[greenstone-users] Unicode data in classifiers

From Michael Dewsnip
DateTue Nov 27 15:38:41 2007
Subject [greenstone-users] Unicode data in classifiers
In-Reply-To (4746D96D-1080102-etfbl-net)
Hi Vladimir,

Try removing the "-sort_using_unicode_option" from GenericList, as it is
not required for basic Unicode classifiers.

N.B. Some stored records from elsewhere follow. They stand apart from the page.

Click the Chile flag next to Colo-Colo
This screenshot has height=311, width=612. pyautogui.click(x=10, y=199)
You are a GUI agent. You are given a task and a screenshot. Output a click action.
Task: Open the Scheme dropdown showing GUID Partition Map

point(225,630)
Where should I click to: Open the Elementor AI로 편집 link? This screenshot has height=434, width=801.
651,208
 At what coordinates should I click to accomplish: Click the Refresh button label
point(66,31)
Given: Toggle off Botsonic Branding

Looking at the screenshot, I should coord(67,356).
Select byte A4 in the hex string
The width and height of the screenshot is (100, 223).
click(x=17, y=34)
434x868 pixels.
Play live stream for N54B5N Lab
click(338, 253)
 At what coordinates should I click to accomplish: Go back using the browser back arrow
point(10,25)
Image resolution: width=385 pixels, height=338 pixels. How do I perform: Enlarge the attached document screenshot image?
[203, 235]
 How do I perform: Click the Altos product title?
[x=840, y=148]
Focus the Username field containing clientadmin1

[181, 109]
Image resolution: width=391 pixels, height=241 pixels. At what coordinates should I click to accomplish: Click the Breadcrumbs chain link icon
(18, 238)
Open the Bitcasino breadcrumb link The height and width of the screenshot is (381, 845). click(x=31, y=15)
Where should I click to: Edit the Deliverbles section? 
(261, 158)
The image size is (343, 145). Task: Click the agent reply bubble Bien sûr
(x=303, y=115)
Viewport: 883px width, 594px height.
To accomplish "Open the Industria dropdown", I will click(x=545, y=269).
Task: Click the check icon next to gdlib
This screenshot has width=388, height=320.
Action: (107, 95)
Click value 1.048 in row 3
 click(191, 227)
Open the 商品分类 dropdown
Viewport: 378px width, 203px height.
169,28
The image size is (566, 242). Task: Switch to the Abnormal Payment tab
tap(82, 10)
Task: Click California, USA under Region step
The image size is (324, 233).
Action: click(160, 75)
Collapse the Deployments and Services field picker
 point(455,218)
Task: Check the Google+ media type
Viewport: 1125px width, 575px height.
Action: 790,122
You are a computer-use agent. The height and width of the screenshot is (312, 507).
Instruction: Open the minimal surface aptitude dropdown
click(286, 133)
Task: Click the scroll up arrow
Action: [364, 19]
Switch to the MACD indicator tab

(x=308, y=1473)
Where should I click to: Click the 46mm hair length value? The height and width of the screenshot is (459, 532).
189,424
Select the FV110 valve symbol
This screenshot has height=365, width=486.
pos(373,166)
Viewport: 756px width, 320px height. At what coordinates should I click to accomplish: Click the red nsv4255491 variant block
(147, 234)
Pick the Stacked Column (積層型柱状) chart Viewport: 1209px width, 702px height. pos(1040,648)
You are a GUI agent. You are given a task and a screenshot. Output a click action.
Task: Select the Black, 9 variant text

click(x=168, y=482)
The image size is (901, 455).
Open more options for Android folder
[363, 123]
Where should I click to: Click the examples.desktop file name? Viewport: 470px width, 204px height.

Once you've got the classifier working, check if the metadata values are
sorted correctly. If they aren't then you will need to try the
"-sort_using_unicode_collation" option. To use this you first need to
download the allkeys.txt file from
http://www.unicode.org/Public/UCA/latest/allkeys.txt and put it in the
Perl "Unicode/Collate" directory.

If you get errors when building the collection try changing the GLI into
Expert mode (File -> Preferences) and see if the underlying error
message is shown.

Regards,

Michael

--
DL Consulting
Greenstone Digital Library and Digitisation Specialists
contact@dlconsulting.com
www.dlconsulting.com


Vladimir Risojevic wrote:
> Dear all,
>
> I have a problem with using classifiers with UTF-8 data. From earlier
> posts
> I learned that it is a known problem and can be solved using GenericList
> classifier. However, I didn't have much success in that.
> What I have is a collection of scanned magazines. I have created item
> files
> like the one below.
> All metadata is UTF-8 encoded. For titles I'm using
> AZCompactSectionList -metadata ex.Series -sort Number
> and everything works fine. However, I would like to have a classifier
> based
> on dc.Creator data. I tried various things but to no avail.
> For example,
> AZCompactSectionList -metadata dc.Creator -doclevel section
> gives classifier with ASCII names only.
> According to suggestions from the mailing list I also tried
> GenericList -metadata dc.Creator -classify_sections
> -sort_using_unicode_collation
> However, this one results with the following error message:
> An error has occured which will prevent the collection being previewed.
>
> What is going on here? Is there a way to build an UTF-8 classifier?
> Please, send me any suggestions, I didn't have much luck with this
> list so far.
>
> Below is the example of my item file:
>
> <PagedDocument>
> <Metadata name="Series">AAA</Metadata>
> <Metadata name="Date">19100101</Metadata>
> <Metadata name="Volume">1</Metadata>
> <Metadata name="Number">1</Metadata>
> <PageGroup>
> <Metadata name="dc.Title">xxx</Metadata>
> <Metadata name="dc.Creator">abc</Metadata>
> <Page pagenum="1" imgfile="001.tif"/>
> <Page pagenum="2" imgfile="002.tif"/>
> <Page pagenum="3" imgfile="003.tif"/>
> <Page pagenum="4" imgfile="004.tif"/>
> </PageGroup>
> <PageGroup>
> <Metadata name="dc.Title">yyy</Metadata>
> <Metadata name="dc.Creator">def</Metadata>
> <Page pagenum="5" imgfile="005.tif"/>
> </PageGroup>
> <PageGroup>
> <Metadata name="dc.Title">zzz</Metadata>
> <Metadata name="dc.Creator">xyz</Metadata>
> <Page pagenum="5" imgfile="005.tif"/>
> <Page pagenum="6" imgfile="006.tif"/>
> <Page pagenum="7" imgfile="007.tif"/>
> <Page pagenum="8" imgfile="008.tif"/>
> </PageGroup>
> </PagedDocument>
>
> Best regards,
>
> Vladimir
>
>